Handsome, good-looking, but not lovely, not beautiful. Handsome and good-looking women are the women with good features and the right hair. But a lovely woman is an experience. It is a question of communicated fire. It is a question of sex appeal, in our poor, delapidated modern phraseology. Sex appeal!—applied to Diane de Poictiers!—or even, in the lovely hours, to one's wife! Why is it a libel and a slander in itself.

There is, of course, the other side of sex appeal—it can be the destruction of the one appealed to. When a woman starts using her sex appeal to her own advantage, it is usually a bad moment for some poor devil. But this side of sex appeal has been overworked lately, so it is not nearly as dangerous as it was. The sex-appealing courtesans who ruined so many men in Balzac's novels no longer find it smooth running. Men have grown canny. In fact, they are inclined to think they smell a rat the moment they feel the a-little-too-obvious touch of feminine sex appeal.

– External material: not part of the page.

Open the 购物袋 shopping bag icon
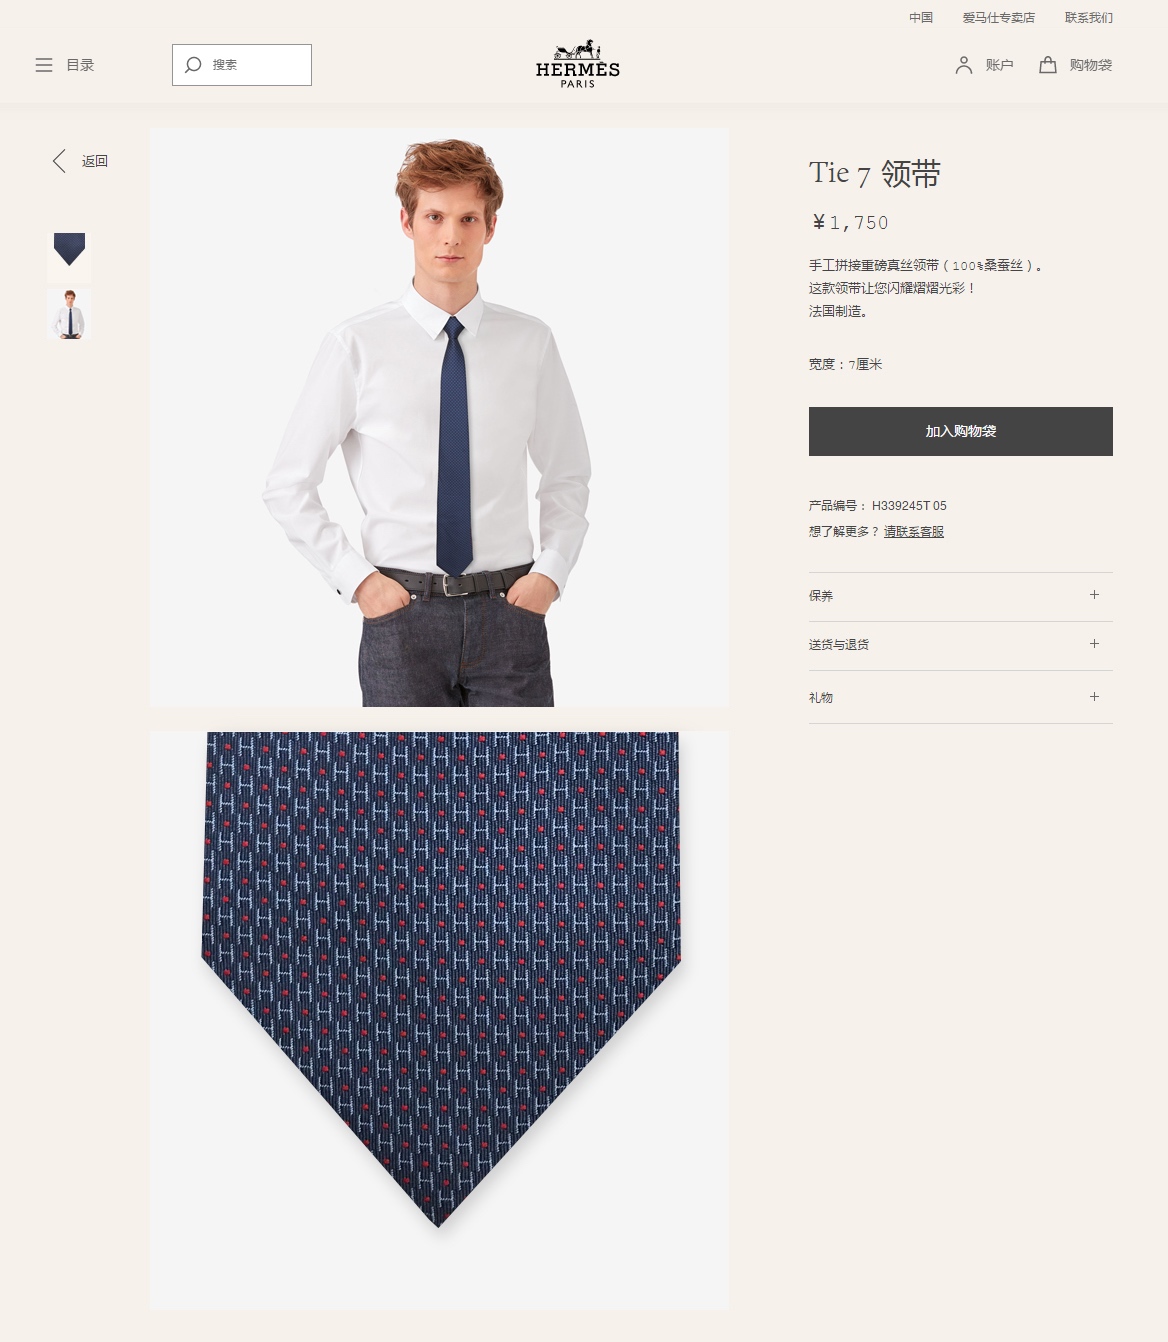The height and width of the screenshot is (1342, 1168). [1048, 65]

Which is a pity, for sex appeal is only a dirty name for a bit of life-flame. No man works so well and so successfully, as when some woman has kindled a little fire in his veins. No woman does her work at home with real joy unless she is in love—and of course, a woman may go on being quietly in love for fifty years, almost without knowing it. If only our civilisation had taught us how to let sex appeal flow properly and subtly, how to keep the fire of sex clear and alive, flickering or glowing or blazing in all its varying degrees of strength and communication, we might all of us have lived all our lives in love, which means kindled and full of zest, in all kinds of ways and for all kinds of things. Whereas, what a lot of dead ash there is in our lives at present!